A concern for older video game series restarting on Kickstarter is that all potential customers would have already paid into the Kickstarter ahead of release, and that there would be no additional customers around after launch to support the full game’s development effort. While mainstream products can often get startup funding on Kickstarter to fund a wider mainstream release, many niche products collect all of their revenue from their initial Kickstarter campaign.
Wasteland 2, the inXile sequel of a game released over twenty years ago, is near profitability thanks to a strong post-Kickstarter launch. Kickstarter donations funded half of the game’s development, netting $3 million for the game’s $6mm budget.
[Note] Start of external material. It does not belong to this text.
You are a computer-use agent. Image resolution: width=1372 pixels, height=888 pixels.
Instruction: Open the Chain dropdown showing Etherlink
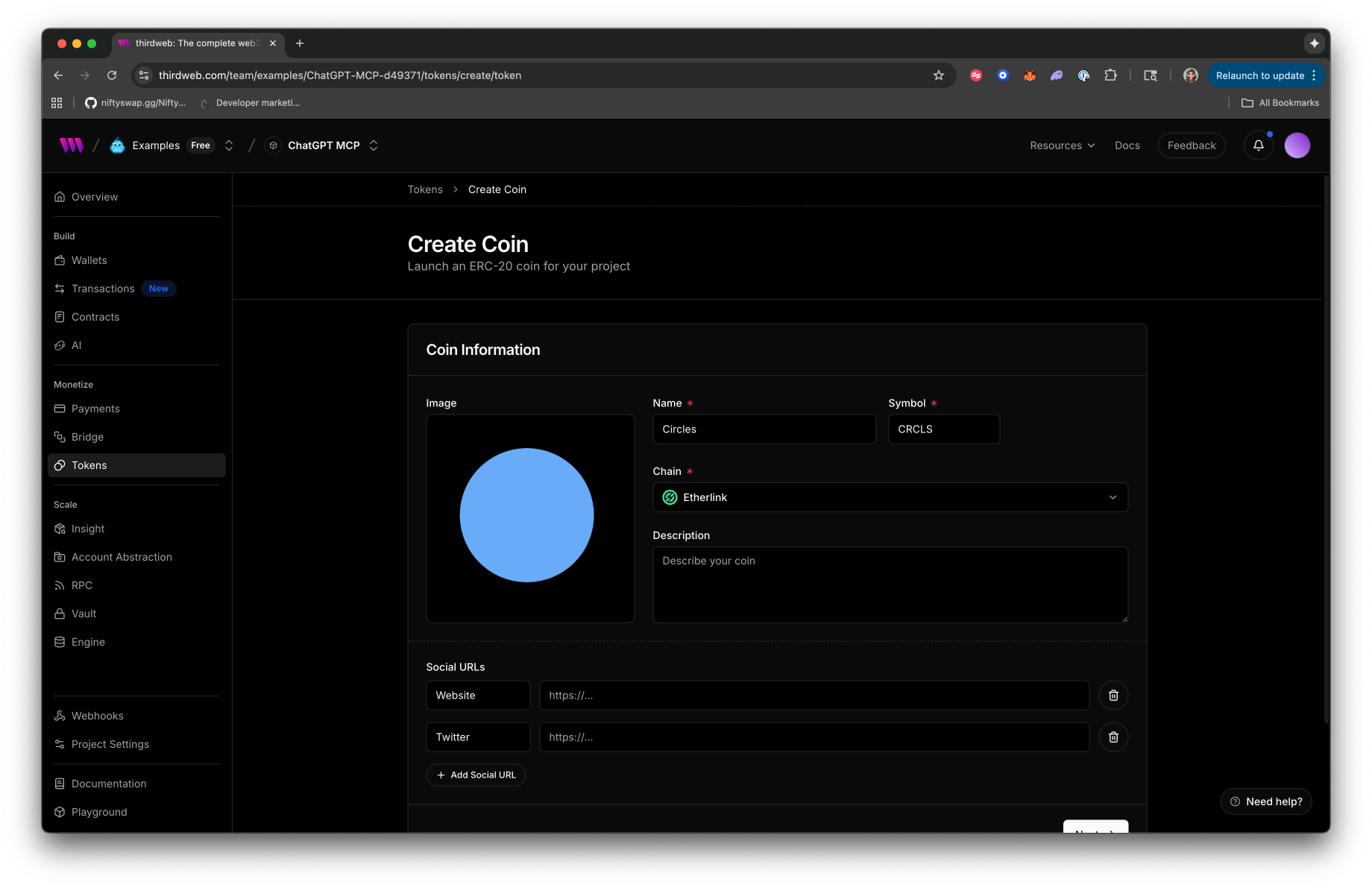coord(890,497)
In the days after the game’s launch, inXile, independent of Kickstarter, sold approximately 40,000 units, bringing the company’s total revenue of the game up to $4.5 million. inXile now only needs to sell another $1.5 million of the game to break even, a feasible task given long-tail distribution of Steam and the potential for game sales on the platform.
The combination of Kickstarter and Steam can be a successful combination for classic niche games, notes video game analyst firm DFC Intelligence.
“The beauty is that this niche audience can now be reached via Steam without ever having to worry about the distribution challenges that killed profitability before,” notes DFC Intelligence. “You can imagine the brush-off Wasteland 2 would have gotten in a publisher pitch meeting: “You seriously want us to fund a retro sequel to a 20-plus year-old RPG?”
More classic games are on the way – inXile is releasing another sequel of a classic niche game, Torment: Tides of Numenera, after raising $4.1 million on Kickstarter. Based on the success of Wasteland 2, inXile should expect several more million dollars of sales upon the game’s release.
“Plenty of Kickstarter projects have already failed, but for the right IP and the right studio, crowdfunding can help harness the energy and vitality that the industry sorely needs,” notes DFC Intelligence.